= Georg Scherer =

Georg Scherer (1540 – 30 November 1605) was a Roman Catholic pulpit orator and controversialist.

== Biography ==

Born at Schwaz, in Tyrol, Scherer entered the Society of Jesus in 1559. For over forty years he labored in the Archduchy of Austria. In 1577 he was Court preacher to the Archduke Matthias; he retained the post until 1600. In 1590 he was appointed Rector of the Jesuit College at Vienna; the sternness of his character scarcely fitted him for the office, and he was transferred (1594) to Linz.

Scherer enjoyed lifelong popularity as an orator, beginning before his ordination. A popular anecdote tells of him exclaiming from the pulpit "If the Catholic Church is not the True Church, may I become blind", and being struck blind on the spot. The 1913 Catholic Encyclopedia dismisses this story as "pure invention", but praises Scherer's "boundless energy" and "rugged strength of character".
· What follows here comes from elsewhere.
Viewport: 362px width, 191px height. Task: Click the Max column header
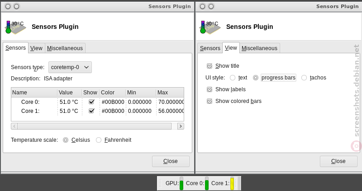170,93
Scherer vigorously opposed the Tübingen professors who meditated a union with the Greek Schismatics, refuted Lutheran divines like Osiander and Heerbrand, and roused his countrymen against the Turks. He made many converts, amongst them the future Cardinal Khlesl.

In 1605, Scherer died in Linz of apoplexy. His works were collected and published by the Premonstratensians of Bruck, Moravia (1599–1600), and again issued at Munich (1613–1614).

==Witchcraft==

Believing like his contemporaries that the State had the right to put witches to death, Scherer maintained, however, that since they were possessed, the principal weapons used against them should be spiritual ones, e.g. exorcisms or prayer. Scherer's severe attitude towards witchcraft did not meet the approval of his general, Acquaviva.

In 1583, Scherer played a role in Vienna's one and only case of witch-burning. 70-year-old Elise Plainacher of Mank, Lower Austria, a Lutheran, had raised her granddaughter Anna Schlutterbauer ever since the girl's mother died. When Anna was 17 her father, Elise's Catholic son-in-law, took custody and moved with Anna to St. Pölten. There, the girl suffered seizures, probably epileptic, that were blamed on a hex placed by her grandmother. Anna and Elise were brought to Vienna, where Scherer conducted a rigorous "investigation" (exorcisms combined with interrogation) at St. Barbara's Church in Fleischmarkt. Over the course of several days, Scherer claimed to have discovered 12,652 demons inhabiting Anna's body and spirit. At length the exhausted and confused girl agreed that her grandmother had hexed her. Elise was taken to the notorious Rogues' House (Malefizhaus) at 10 Rauhensteingasse for interrogation under torture. Her eventual confession was so unconvincing that the mayor of Vienna appealed to Emperor Rudolf II to overturn it, but Scherer brought ecclesiastical pressure to bear and the Emperor declined the petition. Elise Plainacher was burned at the stake and her ashes thrown into the Danube on 28 September 1583.